Making Noise Quietly

Dominic Dromgoole, former artistic director of London’s Globe theatre, has launched film production company Open Palm Films.

The indie outfit has recently wrapped its first production Making Noise Quietly (for which Screen can reveal the first image), a drama which is directed by Dromgoole and is adapted from Robert Holman’s well-received stage play of the same name.

The triptych of war-related stories follows a conscientious objector and a roaming artist during the Second World War; a bereaved mother struggling with the loss of her son who died in the Falklands; and an ageing holocaust survivor who seeks to bring peace to a disturbed young boy in Germany.

The film stars Deborah Findlay (The Lady In The Van), Barbara Marten (Oranges and Sunshine), Trystan Gravelle (National Treasure), Geoffrey Streafeild (Rush), Luke Thompson (Dunkirk) and Matthew Tennyson who reprises his role from the stage production, last performed at the Donmar in 2012, for which he won the Evening Standard’s most promising newcomer award.

Producers are NFTS graduates Alexandra Breede – who serves as head of production at Open Palm Films - and Jacob Thomas. Shoot took place in Germany, Kent and Yorkshire.

The company is expected to announce a slate of theatrical productions in early 2017, all of which are privately funded.

Dromgoole, who will be following in the footsteps of British theatre directors such as Nicholas Hytner, Sam Mendes and Rufus Norris in transitioning from stage to screen, was artistic director of the Globe – the theatre most closely associated with William Shakespeare - from 2005 to 2016.

During his tenure he directed numerous productions including a world tour of Hamlet (2014-16), which played in 197 countries, and the inaugural production in the Sam Wanamaker Playhouse, The Duchess of Malfi,starring Gemma Arterton.

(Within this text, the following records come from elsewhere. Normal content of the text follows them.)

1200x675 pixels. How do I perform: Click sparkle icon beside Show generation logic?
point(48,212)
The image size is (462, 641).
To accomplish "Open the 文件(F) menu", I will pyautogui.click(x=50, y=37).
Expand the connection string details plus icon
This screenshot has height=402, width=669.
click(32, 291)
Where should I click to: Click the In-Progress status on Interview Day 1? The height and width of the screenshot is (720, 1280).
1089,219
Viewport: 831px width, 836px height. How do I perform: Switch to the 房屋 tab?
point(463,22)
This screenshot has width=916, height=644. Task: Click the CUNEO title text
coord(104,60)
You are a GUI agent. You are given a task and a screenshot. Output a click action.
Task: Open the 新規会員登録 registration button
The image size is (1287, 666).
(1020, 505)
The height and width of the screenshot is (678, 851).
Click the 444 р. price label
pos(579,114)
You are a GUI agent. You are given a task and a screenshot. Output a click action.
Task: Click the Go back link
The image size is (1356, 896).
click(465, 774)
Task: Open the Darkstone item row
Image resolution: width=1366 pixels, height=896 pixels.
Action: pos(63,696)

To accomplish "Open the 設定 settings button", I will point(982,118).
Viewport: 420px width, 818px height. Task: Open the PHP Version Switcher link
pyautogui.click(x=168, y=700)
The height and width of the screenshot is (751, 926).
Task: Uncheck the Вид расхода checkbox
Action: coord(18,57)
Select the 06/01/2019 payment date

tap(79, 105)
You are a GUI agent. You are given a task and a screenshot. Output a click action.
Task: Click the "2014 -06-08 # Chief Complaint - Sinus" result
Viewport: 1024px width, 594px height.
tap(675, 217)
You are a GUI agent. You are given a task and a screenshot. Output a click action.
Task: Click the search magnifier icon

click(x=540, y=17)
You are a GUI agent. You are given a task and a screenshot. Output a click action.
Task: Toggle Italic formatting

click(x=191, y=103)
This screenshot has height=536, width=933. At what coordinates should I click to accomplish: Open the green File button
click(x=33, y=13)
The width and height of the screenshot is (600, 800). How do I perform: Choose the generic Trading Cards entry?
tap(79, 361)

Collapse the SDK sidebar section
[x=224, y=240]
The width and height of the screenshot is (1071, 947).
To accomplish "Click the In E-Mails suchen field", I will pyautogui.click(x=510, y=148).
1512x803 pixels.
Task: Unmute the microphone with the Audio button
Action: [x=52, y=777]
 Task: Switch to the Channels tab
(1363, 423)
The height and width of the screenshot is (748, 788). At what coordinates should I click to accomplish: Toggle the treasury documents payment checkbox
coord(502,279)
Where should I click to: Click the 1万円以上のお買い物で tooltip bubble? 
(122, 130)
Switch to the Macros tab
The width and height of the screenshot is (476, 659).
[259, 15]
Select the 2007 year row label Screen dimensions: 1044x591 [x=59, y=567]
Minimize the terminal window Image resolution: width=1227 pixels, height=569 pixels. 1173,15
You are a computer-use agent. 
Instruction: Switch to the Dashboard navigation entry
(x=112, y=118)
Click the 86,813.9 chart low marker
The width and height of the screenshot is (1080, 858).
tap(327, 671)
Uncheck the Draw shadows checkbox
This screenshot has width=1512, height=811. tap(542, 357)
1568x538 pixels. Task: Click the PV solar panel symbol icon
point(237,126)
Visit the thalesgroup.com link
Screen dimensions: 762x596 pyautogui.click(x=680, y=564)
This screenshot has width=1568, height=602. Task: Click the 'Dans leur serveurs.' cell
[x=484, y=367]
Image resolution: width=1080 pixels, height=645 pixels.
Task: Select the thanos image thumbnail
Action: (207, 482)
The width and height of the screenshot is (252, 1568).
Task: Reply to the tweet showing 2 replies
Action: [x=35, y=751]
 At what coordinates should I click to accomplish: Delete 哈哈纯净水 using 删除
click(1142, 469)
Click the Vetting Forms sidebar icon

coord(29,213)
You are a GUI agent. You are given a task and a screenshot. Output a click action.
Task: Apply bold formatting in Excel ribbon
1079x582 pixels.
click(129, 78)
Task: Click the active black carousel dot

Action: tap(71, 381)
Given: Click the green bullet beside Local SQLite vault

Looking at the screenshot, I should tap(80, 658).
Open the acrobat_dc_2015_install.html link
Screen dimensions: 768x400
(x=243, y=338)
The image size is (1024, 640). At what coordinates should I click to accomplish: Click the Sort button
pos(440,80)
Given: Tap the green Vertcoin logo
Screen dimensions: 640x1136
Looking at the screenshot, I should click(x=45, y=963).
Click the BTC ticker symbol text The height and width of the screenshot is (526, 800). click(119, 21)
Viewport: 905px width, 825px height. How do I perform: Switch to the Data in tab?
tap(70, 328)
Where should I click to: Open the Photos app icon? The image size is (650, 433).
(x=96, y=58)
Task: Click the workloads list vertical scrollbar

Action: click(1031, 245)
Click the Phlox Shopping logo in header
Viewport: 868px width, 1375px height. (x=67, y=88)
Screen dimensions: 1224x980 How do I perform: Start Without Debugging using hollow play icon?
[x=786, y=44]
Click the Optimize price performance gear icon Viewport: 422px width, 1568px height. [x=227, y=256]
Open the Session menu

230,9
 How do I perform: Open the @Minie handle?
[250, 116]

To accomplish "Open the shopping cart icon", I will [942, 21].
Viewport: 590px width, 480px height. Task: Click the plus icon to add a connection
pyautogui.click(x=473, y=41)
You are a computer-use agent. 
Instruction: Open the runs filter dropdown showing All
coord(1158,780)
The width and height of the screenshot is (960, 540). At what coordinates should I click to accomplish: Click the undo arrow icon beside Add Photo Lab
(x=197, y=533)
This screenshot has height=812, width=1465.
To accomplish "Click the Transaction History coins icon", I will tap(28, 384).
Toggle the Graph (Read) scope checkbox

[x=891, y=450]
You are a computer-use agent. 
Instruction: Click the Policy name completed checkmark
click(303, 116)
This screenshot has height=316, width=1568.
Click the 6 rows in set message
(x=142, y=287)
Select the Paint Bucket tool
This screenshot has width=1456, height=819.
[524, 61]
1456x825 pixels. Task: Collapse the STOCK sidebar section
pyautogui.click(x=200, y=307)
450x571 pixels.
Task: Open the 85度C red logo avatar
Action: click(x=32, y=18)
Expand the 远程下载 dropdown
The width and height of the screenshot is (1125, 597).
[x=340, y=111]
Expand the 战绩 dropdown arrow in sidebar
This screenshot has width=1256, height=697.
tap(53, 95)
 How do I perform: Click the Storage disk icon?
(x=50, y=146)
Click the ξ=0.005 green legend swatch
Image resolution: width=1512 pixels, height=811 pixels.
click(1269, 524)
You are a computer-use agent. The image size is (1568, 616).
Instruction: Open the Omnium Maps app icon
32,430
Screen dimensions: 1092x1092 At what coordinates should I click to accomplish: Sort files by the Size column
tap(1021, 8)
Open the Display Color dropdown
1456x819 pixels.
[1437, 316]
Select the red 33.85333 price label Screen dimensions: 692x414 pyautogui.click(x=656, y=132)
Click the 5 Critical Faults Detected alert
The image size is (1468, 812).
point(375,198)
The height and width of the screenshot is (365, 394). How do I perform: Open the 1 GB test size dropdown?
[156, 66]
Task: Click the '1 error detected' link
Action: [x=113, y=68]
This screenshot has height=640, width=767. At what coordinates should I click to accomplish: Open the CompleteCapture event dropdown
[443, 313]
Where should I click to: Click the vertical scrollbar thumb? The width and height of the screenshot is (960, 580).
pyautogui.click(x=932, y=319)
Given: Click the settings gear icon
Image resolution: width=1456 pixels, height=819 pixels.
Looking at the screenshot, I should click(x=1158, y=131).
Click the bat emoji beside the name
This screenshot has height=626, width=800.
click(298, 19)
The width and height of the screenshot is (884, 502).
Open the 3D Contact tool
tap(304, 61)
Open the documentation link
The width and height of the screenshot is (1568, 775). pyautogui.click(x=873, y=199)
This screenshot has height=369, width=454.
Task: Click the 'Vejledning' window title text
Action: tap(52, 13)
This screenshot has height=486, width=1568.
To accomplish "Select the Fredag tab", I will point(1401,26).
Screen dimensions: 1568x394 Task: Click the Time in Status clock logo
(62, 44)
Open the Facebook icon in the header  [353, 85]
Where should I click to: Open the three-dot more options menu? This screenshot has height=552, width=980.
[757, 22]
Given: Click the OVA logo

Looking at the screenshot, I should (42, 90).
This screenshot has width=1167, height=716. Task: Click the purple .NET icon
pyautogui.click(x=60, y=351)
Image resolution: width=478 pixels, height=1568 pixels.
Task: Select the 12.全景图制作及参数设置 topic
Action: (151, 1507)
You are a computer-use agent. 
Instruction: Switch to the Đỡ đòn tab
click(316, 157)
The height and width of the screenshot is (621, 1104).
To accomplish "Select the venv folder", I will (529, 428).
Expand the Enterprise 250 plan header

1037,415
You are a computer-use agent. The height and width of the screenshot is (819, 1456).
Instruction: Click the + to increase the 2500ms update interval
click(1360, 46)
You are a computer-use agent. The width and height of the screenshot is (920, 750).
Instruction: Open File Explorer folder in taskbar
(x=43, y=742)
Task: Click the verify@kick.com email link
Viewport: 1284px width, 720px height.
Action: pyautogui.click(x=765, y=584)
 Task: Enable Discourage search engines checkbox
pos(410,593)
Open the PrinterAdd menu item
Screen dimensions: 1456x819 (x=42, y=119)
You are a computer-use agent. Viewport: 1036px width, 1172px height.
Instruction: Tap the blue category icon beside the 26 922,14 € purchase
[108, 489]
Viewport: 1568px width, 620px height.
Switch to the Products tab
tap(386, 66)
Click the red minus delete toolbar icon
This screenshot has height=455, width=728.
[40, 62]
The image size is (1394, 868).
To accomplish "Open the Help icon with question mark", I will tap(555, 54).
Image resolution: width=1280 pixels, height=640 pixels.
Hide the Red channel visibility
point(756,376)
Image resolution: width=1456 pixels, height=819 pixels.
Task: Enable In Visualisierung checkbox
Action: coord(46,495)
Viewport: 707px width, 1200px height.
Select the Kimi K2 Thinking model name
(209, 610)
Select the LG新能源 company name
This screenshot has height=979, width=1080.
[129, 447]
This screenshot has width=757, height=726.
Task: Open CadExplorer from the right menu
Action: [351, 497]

He also created a VOD platform for the Globe to Screen films and produced and edited The Complete Walk, 37 short films celebrating Shakespeare, ten of which he directed.

Dromgoole said of his feature debut: “Making Noise Quietly is a contemporary classic drama, which has had a distinguished theatrical life, and has long been crying out for cinematic treatment. 

“It tells three stories of encounters between strangers, each happening on the edge of conflict. The backdrop for each is distinct and alive with filmic possibilities: the lush beauty of the Kent weald in 1944, the enclosed front room in Redcar in 1982, invoking memories of Terence Davies and the claustrophobic expanse of the Black Forest in 1996. These landscapes, and the stories capacity to allow a powerful insight into the characters’ privacy, make for films that seem small but have an expansive resonance, proper chamber epics.”